There is, however, one area in which Europe still spends more money than the United States, and that is development. The Washington Post article you refer to says the EU spends about $30 billion a year on development assistance, nearly three times as much as America. So it's bound to want to make a virtue out of this. Tony Blair, when he was in opposition, had a catch phrase to encapsulate the Labour Party's attitude toward law and order—"tough on crime, and tough on the causes of crime." That seems roughly to be the European position on global terrorism. European countries support America's desire to crush terror by force, especially as America doesn't require them to help in this unenviable task. But they also believe that by delivering prosperity to its breeding grounds, they will eventually eradicate its causes. The Americans regard this as wishful thinking, and they are probably right. The suicide bombers of 9/11 were mostly well-off, middle-class people motivated by religious fanaticism and a deep loathing of the United States. I doubt if that loathing has much to do with antipathy to the American way of life—freedom, democracy, MTV, etc.—which is what President Bush would have us believe. It is, rather, an inevitable response to any nation possessing power and wealth on such a monumental scale. Rooting out poverty in the homelands of terrorism, even if such a thing were possible, would probably do little to make Americans any safer.

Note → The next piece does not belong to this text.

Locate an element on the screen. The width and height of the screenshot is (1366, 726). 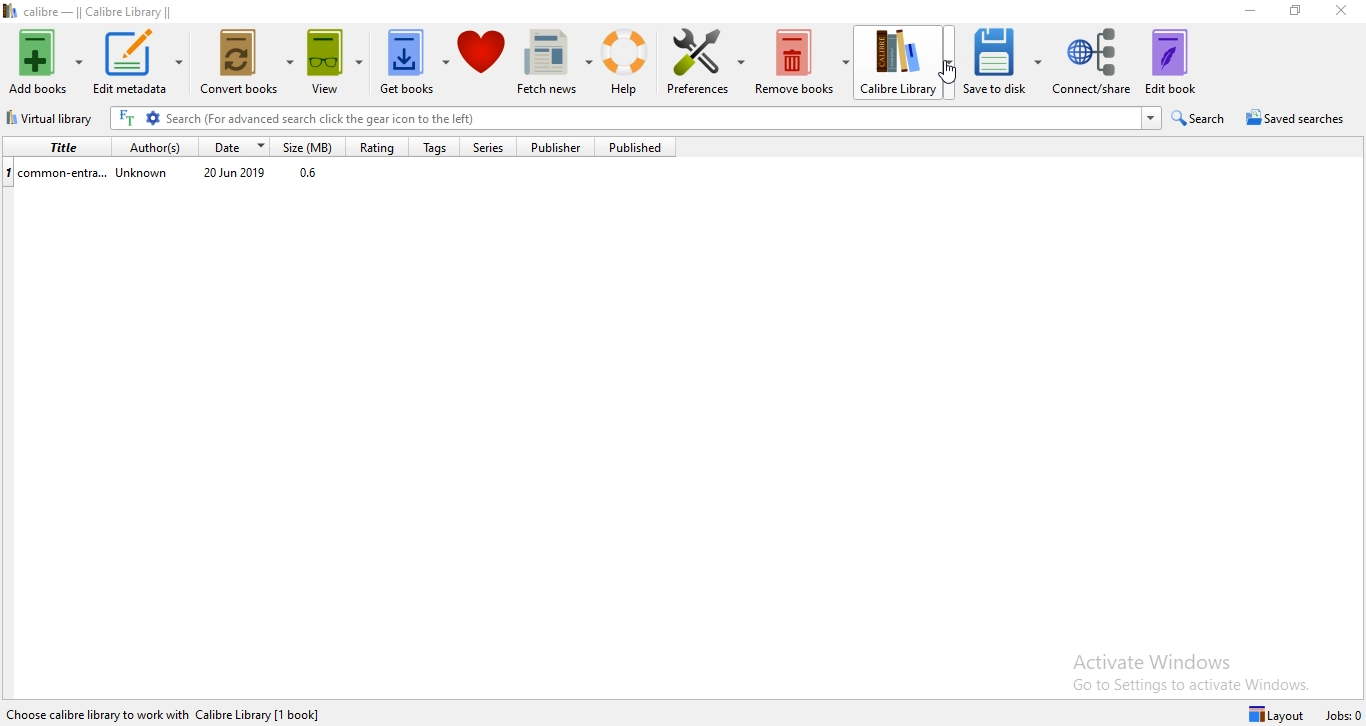
Donate to calibre is located at coordinates (484, 64).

The Europeans don't like this "axis of evil" talk because it undermines their "good cop"—or what Americans might consider cowardly—role. But I doubt if the alliance is in as much trouble as is often claimed. I'm sure you are quite right in saying that European feelings toward the United States are more bitter and nasty and emotional in private than they are in public. They always have been. But if the best public evidence of a rift is the complaint by Chris Patten, the EU external affairs commissioner, that America may be shifting into "unilateral overdrive," then I doubt if there is all that much to worry about. I hope not, anyway. Good luck with your move. Your problems with napkin rings, bottle openers, and wine glasses suggests rather a glamorous way of life in Warsaw.
Alexander Chancellor is a columnist for the Guardian.